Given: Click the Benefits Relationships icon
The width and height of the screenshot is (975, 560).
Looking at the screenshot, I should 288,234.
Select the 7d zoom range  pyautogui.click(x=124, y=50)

==

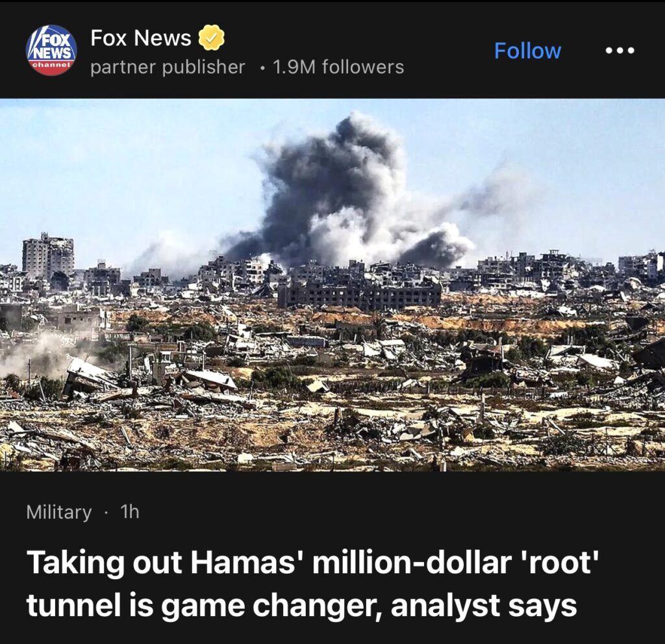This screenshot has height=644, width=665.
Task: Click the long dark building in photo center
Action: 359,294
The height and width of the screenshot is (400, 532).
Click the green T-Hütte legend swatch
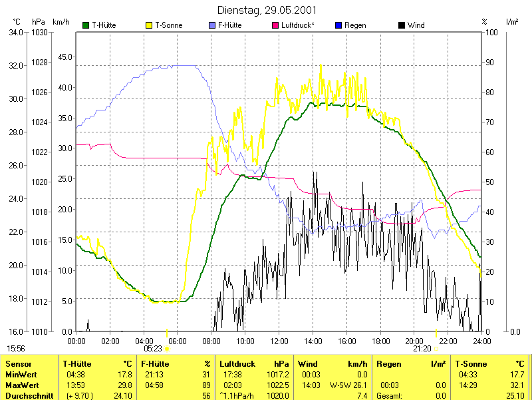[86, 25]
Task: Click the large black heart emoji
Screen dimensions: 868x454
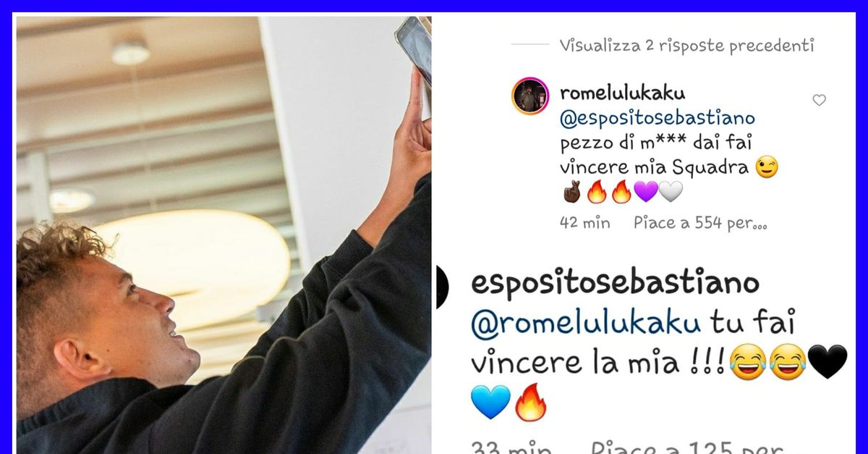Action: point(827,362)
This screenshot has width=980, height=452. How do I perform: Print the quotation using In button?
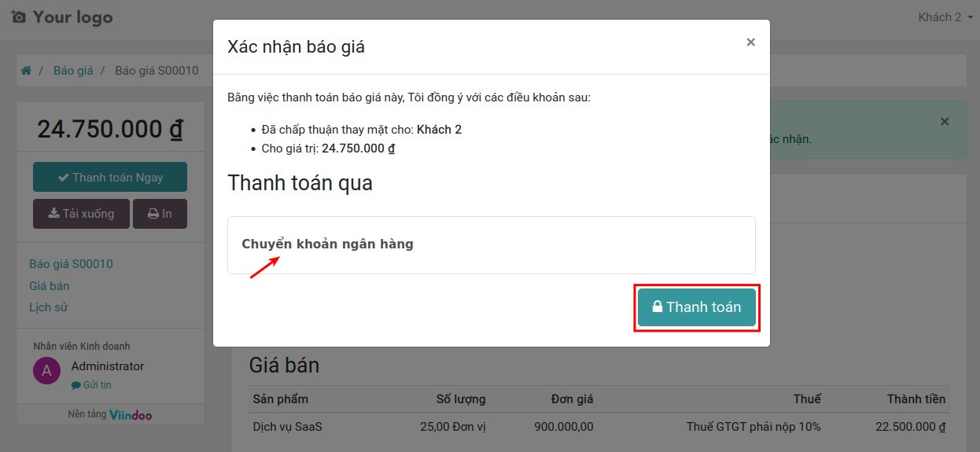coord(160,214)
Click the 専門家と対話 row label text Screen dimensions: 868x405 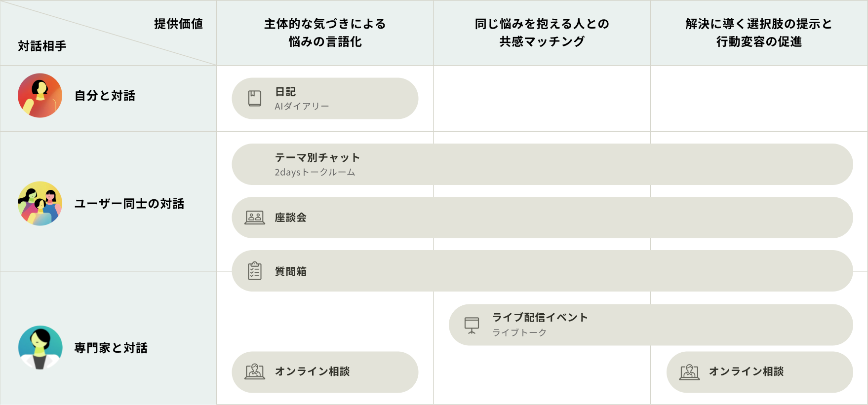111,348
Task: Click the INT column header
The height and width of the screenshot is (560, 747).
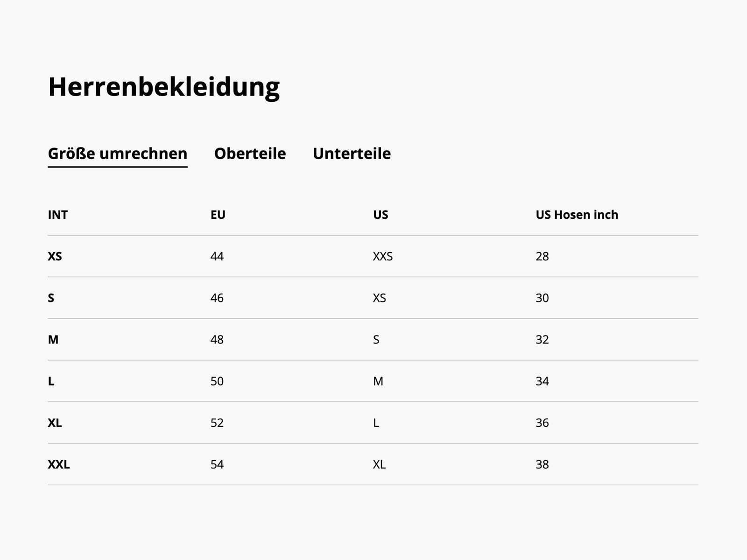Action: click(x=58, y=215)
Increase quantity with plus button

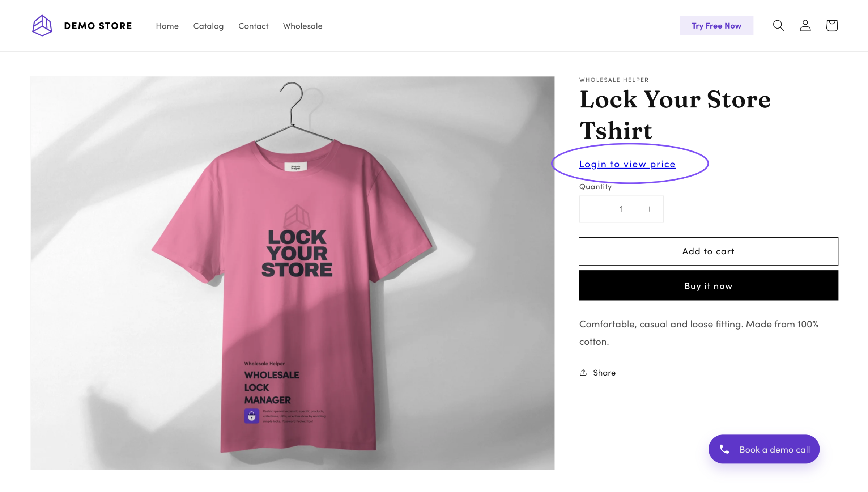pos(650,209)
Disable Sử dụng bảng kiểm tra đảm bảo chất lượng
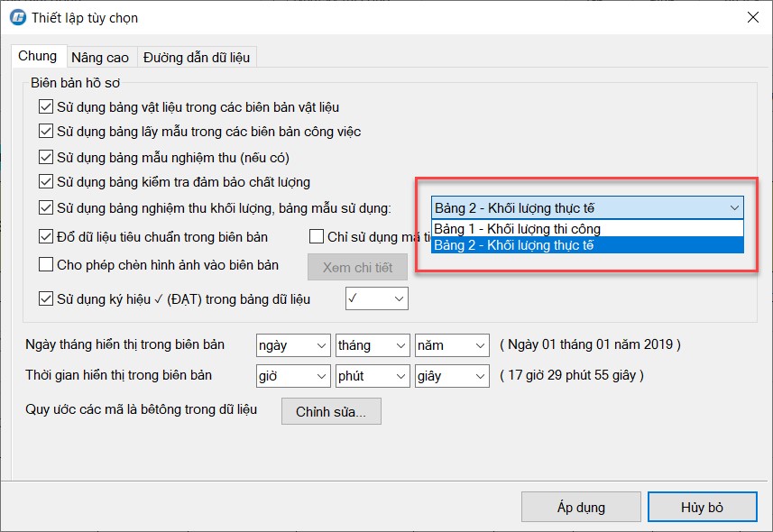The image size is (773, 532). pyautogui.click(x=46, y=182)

--

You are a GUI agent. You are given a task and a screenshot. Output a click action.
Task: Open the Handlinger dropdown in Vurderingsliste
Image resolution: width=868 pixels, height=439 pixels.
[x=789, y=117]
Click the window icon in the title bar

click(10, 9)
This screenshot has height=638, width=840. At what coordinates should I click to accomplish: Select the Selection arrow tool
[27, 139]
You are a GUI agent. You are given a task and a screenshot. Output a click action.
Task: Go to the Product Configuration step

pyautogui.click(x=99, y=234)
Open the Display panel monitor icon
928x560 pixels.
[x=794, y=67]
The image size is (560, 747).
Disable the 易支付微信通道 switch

TASK ITEM: Within the data above, the span starting at the line containing "Task: Open the" and ending at the line containing "Disable the 易支付微信通道 switch" is to be retyped exactly, with no other lines.

SOLUTION BELOW:
Task: Open the Handlinger dropdown in Vurderingsliste
Image resolution: width=868 pixels, height=439 pixels.
[x=789, y=117]
Click the window icon in the title bar

click(10, 9)
This screenshot has height=638, width=840. At what coordinates should I click to accomplish: Select the Selection arrow tool
[27, 139]
You are a GUI agent. You are given a task and a screenshot. Output a click action.
Task: Go to the Product Configuration step

pyautogui.click(x=99, y=234)
Open the Display panel monitor icon
928x560 pixels.
[x=794, y=67]
The image size is (560, 747).
Disable the 易支付微信通道 switch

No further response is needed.